» The problem
Nothing but the lines from the one containing "This screenshot has height=753, width=1517." through the end of the data below should appear in the answer, each exact and free of pictures.

» Supplied data
______________________________

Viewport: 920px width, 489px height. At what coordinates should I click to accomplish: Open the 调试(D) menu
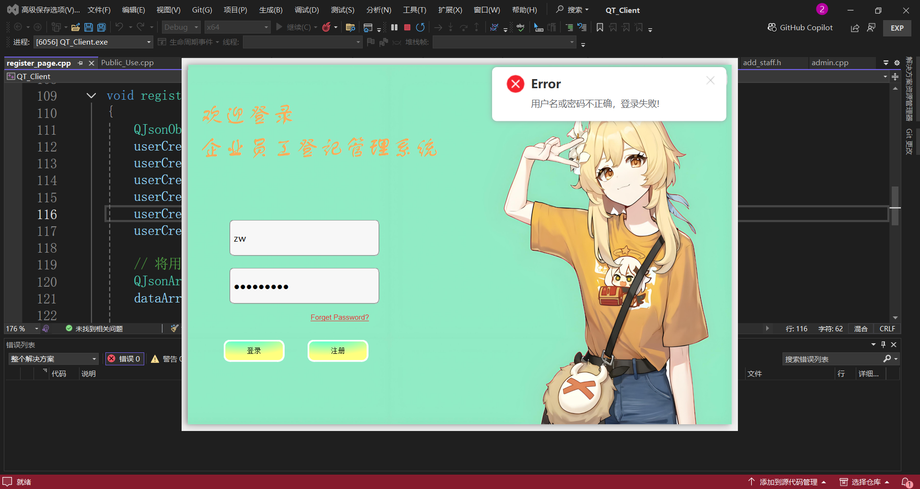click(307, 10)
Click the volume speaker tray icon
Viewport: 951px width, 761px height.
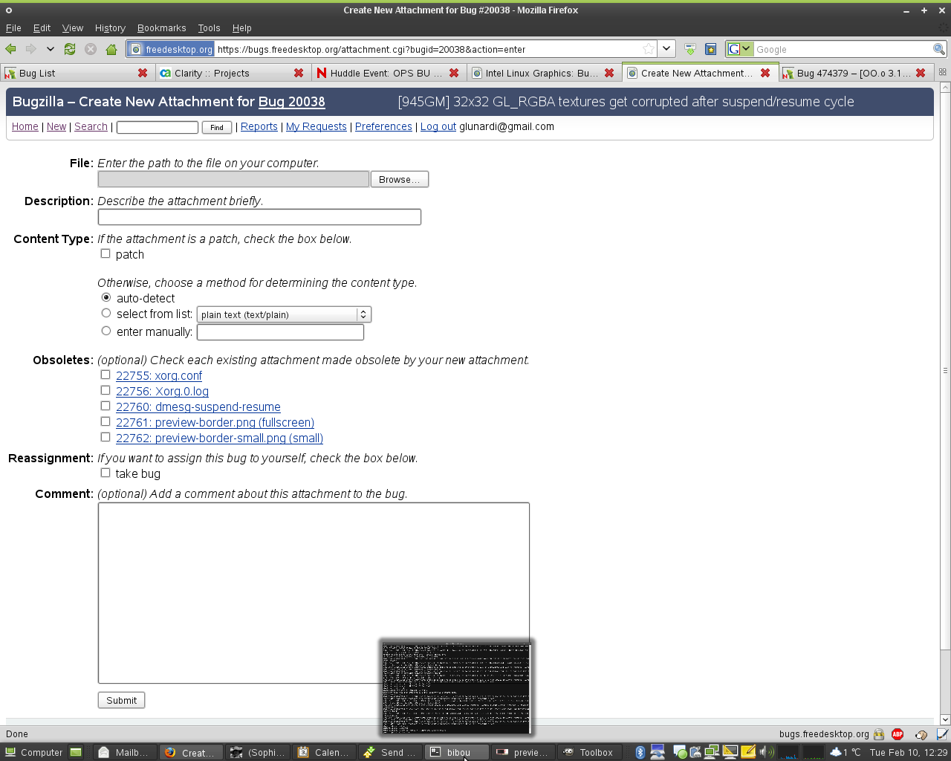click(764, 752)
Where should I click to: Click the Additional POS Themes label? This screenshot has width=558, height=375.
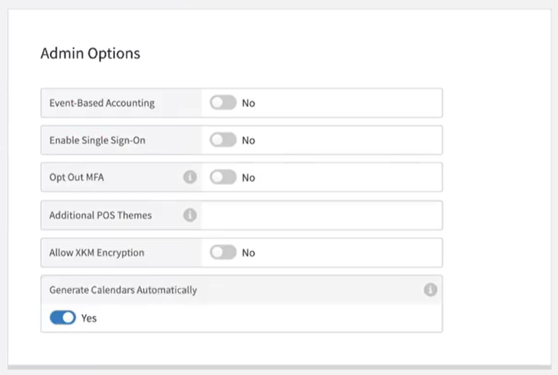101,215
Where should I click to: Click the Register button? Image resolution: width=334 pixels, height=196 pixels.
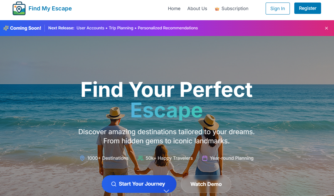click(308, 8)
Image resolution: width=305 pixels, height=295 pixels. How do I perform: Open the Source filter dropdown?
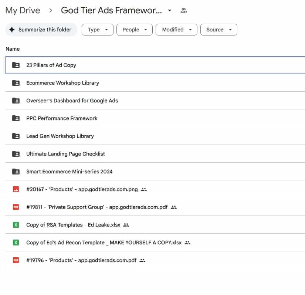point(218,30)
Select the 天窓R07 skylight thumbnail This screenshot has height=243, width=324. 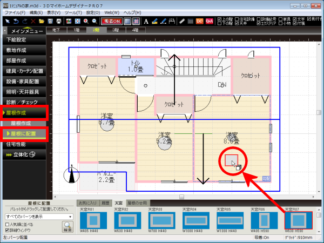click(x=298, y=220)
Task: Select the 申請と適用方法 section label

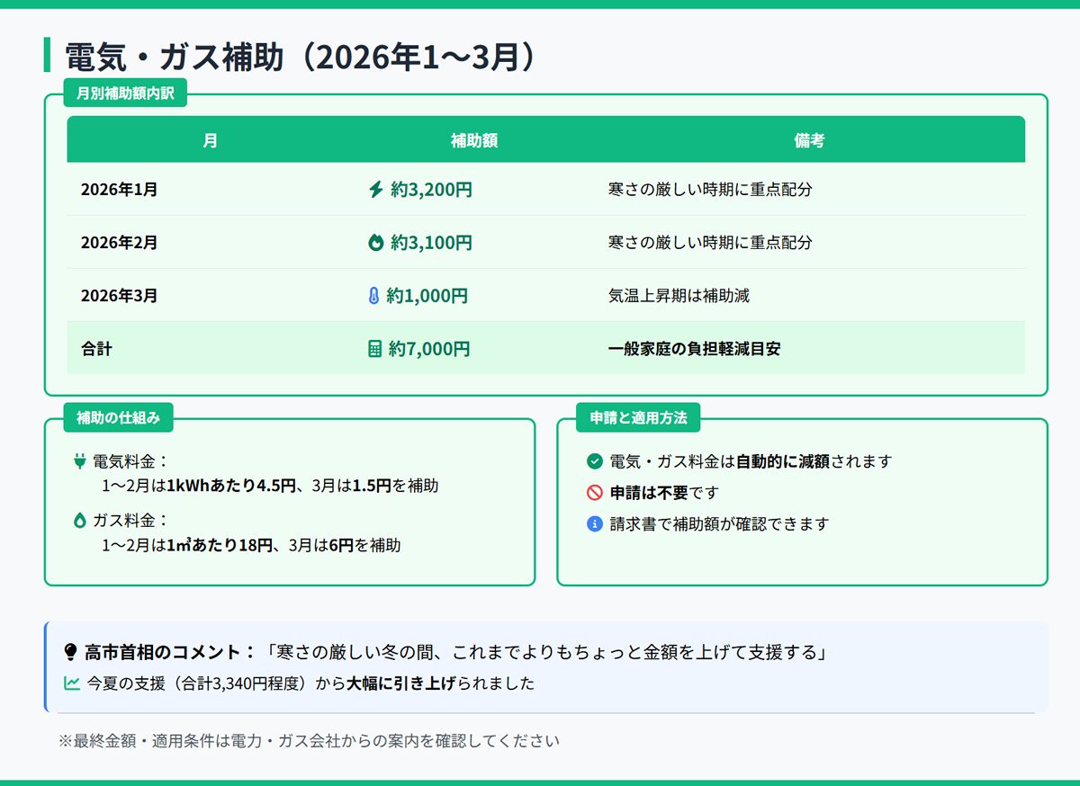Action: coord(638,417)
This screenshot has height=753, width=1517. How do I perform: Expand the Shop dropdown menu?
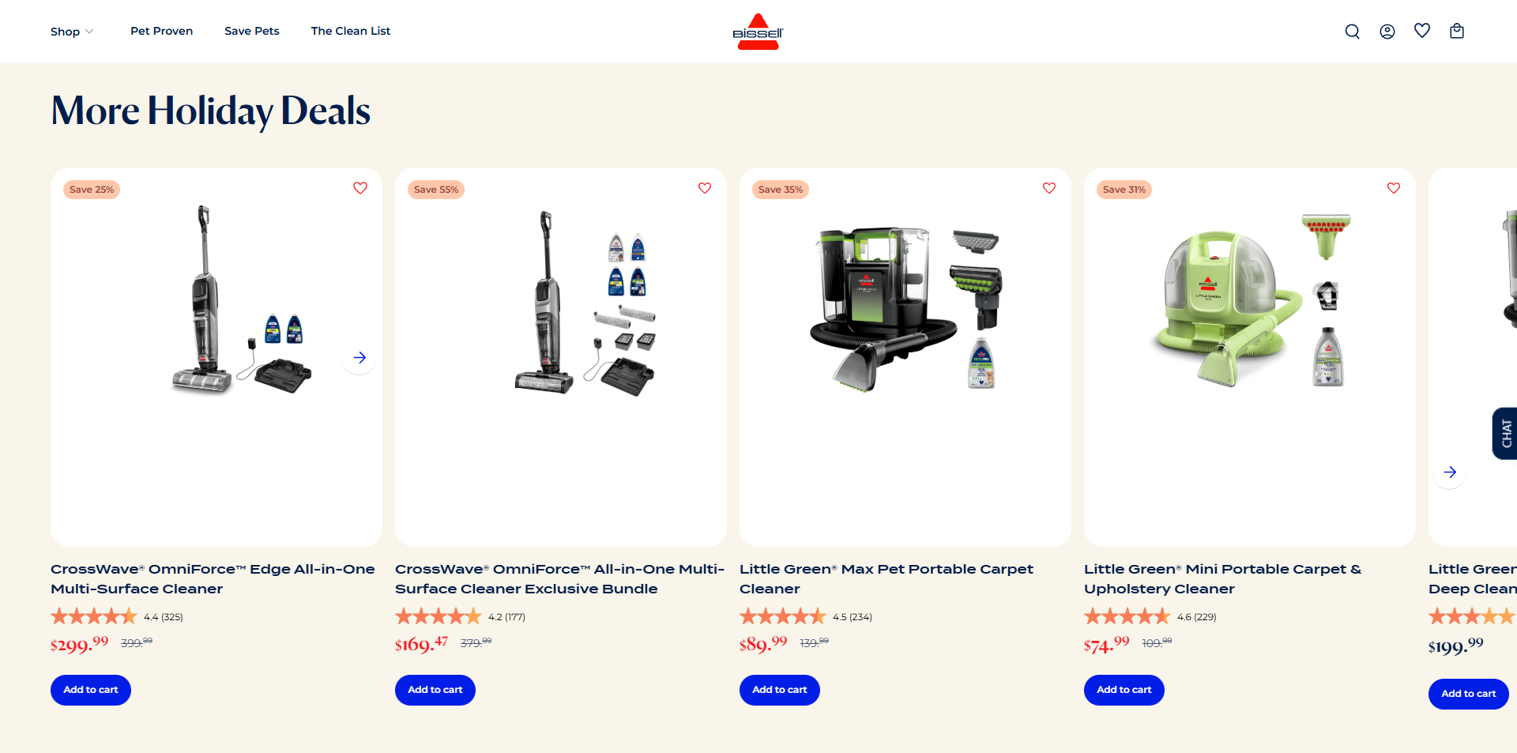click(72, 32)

______________________________

» Result of this exercise
This screenshot has height=753, width=1517. How do I perform: Expand the Shop dropdown menu?
click(72, 32)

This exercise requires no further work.